GÖL KIYILARINDA KİRLİLİKTEN KAYNAKLI DİP ÇAMURU OLUŞTU
İleri Biyolojik Arıtma Tesisi kurulmadan önce saniyede 1800 litre kanalizasyon suyunun aktığı Van Gölü’nde, yerleşim yerlerinin göle kıyısının olduğu tüm alanlarda ciddi bir dip çamuru oluşmuş durumda. Göle kıyısı olan Tuşba ve Edremit ilçeleri arasındaki 20 kilometrelik alanda özellikle de arıtma tesisinin olduğu kısımlarda ciddi bir dip çamuru ve buna bağlı bir kirlilik var. Cumhurbaşkanı Erdoğan’ın eşi Emine Erdoğan’ın Haziran ayında katıldığı törenle hizmete açılan 180 milyon TL bütçeli ‘İleri Biyolojik Arıtma Tesisinin devreye girmesiyle Van Gölü, yıllardır akan günlük yaklaşık 105 bin metreküp suyun sadece yüzde 20’si arıtılıyordu, diğeri doğrudan göle veriliyordu. Bu da Van sahili başta olmak üzere gölde ciddi kirlenmeye yol açıyordu. Emine Erdoğan’ın açılışını yaparak devreye giren tesis, günlük 200 bin metreküp suyu arıtabileceği belirtildi. Ayrıca dip çamuru temizleme işleminin de yapılacağı bildirilmişti.

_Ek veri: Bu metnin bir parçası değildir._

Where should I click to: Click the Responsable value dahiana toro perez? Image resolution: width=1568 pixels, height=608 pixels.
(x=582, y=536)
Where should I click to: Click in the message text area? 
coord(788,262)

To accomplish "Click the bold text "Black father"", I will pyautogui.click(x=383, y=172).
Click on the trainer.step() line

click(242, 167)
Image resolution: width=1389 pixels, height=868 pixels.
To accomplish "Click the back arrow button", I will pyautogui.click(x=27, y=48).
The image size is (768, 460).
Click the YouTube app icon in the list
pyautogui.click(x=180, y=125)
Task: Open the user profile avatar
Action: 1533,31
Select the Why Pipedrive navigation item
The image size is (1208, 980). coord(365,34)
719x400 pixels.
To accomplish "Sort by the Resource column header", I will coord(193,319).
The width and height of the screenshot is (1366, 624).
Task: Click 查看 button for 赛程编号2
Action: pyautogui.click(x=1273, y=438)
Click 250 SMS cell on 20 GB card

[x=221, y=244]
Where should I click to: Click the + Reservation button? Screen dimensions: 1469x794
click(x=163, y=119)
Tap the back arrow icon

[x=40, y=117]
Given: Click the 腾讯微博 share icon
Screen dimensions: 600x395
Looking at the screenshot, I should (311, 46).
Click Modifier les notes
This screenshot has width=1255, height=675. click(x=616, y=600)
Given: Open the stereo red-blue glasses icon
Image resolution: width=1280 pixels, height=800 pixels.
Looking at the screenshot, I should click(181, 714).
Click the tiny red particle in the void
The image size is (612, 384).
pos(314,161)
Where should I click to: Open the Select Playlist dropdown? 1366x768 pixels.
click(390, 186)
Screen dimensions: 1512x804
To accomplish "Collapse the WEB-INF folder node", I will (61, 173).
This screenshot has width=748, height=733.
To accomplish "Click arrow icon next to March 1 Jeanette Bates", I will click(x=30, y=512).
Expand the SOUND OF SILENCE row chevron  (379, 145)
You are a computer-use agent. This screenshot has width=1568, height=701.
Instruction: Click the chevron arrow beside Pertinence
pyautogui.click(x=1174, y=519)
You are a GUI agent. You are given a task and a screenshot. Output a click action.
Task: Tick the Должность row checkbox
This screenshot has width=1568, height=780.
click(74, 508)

14 BİN TON DİP ÇAMURU TEMİZLENDİ
Gölde şuan için dip çamuru temizleme işlemi 20 kamyon ve 3 ekskavatör ile yürütülürken; şimdiye kadar 14 bin ton dip çamurun temizliğinin yapıldı. Yürütülen çalışmanın gölün içindeki ve dışındaki ekosisteme ilişkin nasıl etkilerinin olacağına ilişkin görüştüğümüz çevre dernekleri ve akademik çevre amacın doğru ama yöntemin yanlış yapıldığını aktardı.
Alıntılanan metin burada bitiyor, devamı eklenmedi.